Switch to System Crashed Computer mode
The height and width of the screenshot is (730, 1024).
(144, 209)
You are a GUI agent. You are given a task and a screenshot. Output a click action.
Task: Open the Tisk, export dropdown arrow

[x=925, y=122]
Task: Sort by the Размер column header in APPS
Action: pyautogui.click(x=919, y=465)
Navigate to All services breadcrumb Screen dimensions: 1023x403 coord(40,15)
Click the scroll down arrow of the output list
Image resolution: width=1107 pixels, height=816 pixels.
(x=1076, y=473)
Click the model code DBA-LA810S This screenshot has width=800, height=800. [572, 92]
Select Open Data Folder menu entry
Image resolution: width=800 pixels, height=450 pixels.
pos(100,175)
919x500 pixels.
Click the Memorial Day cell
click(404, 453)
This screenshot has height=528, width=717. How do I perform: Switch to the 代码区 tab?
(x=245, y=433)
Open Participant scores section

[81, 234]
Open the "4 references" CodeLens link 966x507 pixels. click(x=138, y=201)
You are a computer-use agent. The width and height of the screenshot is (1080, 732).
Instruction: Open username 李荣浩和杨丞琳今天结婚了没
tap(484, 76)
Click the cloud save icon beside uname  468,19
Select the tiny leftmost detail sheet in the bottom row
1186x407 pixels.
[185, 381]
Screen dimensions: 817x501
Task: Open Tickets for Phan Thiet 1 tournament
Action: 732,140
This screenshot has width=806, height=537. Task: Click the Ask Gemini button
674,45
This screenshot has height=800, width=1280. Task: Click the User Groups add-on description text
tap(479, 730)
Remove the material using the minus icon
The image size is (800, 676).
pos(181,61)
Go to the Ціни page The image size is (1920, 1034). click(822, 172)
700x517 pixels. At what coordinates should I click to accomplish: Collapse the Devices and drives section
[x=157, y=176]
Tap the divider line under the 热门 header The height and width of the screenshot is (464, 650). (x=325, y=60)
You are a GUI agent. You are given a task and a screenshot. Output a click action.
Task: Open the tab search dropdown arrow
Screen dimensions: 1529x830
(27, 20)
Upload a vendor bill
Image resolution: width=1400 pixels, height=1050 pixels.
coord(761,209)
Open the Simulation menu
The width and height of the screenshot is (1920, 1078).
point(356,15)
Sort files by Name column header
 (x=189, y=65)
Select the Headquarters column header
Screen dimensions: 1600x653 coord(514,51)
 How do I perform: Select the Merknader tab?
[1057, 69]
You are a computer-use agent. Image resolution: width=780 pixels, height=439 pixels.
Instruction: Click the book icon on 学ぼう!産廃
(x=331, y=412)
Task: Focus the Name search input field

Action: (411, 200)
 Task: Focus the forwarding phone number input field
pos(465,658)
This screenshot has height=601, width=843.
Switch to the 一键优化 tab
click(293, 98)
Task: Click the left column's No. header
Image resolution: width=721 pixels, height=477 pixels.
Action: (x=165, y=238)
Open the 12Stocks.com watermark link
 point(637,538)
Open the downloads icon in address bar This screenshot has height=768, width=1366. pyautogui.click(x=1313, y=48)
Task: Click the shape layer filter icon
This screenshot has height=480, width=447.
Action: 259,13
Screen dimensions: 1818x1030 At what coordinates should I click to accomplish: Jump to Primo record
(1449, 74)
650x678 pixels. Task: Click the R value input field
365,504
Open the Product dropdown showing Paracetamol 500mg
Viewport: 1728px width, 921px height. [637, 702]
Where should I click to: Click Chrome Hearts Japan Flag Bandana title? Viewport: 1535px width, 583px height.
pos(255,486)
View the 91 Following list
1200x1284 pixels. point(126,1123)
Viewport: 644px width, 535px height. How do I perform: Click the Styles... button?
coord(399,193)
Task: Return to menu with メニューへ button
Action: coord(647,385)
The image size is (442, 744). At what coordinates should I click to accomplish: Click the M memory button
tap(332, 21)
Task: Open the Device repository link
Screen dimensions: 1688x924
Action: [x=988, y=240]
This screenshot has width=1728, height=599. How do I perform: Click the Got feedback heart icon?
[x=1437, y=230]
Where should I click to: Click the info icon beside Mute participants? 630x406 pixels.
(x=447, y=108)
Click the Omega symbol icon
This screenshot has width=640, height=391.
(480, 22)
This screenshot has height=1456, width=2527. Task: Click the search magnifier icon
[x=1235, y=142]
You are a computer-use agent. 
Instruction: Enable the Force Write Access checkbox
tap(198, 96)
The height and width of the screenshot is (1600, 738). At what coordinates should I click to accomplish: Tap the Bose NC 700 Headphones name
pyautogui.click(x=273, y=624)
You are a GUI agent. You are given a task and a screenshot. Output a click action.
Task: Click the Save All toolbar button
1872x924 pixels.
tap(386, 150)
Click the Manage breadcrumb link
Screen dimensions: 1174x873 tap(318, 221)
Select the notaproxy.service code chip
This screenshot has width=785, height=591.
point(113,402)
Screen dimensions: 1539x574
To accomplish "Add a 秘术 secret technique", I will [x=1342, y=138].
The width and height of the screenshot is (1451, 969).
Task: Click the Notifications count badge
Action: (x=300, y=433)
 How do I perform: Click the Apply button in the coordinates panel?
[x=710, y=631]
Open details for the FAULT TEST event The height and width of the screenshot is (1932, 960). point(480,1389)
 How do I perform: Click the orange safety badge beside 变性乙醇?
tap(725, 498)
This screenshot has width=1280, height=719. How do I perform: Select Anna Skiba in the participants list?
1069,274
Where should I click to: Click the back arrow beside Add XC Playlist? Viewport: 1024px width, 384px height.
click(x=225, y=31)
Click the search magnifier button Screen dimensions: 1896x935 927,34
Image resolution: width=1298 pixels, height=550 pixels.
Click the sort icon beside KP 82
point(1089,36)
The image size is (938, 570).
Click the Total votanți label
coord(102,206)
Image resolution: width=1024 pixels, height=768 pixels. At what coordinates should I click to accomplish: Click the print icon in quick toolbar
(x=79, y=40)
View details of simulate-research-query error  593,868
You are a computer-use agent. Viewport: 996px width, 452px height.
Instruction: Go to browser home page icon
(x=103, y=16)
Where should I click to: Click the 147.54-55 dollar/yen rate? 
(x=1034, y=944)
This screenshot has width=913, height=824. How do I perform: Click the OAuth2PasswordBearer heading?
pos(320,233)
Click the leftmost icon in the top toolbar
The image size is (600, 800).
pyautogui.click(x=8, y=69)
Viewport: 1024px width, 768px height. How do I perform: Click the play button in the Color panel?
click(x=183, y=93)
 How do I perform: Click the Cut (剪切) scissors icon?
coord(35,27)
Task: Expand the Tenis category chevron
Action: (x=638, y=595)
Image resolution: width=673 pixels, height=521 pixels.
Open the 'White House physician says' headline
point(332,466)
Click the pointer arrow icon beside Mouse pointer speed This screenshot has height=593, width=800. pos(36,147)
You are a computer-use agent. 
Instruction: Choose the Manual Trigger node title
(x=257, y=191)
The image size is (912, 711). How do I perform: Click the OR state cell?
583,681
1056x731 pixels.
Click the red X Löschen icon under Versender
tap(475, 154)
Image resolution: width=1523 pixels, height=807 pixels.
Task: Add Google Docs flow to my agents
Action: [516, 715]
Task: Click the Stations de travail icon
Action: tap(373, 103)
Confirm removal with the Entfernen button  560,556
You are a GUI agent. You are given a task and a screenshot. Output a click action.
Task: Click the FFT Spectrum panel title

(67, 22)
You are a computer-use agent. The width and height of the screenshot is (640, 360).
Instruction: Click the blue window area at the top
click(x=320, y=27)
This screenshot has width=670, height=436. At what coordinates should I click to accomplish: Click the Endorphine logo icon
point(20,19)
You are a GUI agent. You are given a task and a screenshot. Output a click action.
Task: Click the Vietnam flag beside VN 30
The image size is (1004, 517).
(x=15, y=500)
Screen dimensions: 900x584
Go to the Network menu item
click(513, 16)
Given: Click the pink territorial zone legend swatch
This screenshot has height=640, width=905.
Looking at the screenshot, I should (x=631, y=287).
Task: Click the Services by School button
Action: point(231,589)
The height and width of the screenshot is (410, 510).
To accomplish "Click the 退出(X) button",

◇ ◇ ◇

(EXERCISE): Transcribe the records above exactly, beginning at the line that contains "Click the model" and ending with the line that contains "pixels. click(x=138, y=201)", both included, and nothing else.

(EXPECTED ANSWER):
Click the model code DBA-LA810S This screenshot has width=800, height=800. [572, 92]
Select Open Data Folder menu entry
Image resolution: width=800 pixels, height=450 pixels.
pos(100,175)
919x500 pixels.
Click the Memorial Day cell
click(404, 453)
This screenshot has height=528, width=717. How do I perform: Switch to the 代码区 tab?
(x=245, y=433)
Open Participant scores section

[81, 234]
Open the "4 references" CodeLens link 966x507 pixels. click(x=138, y=201)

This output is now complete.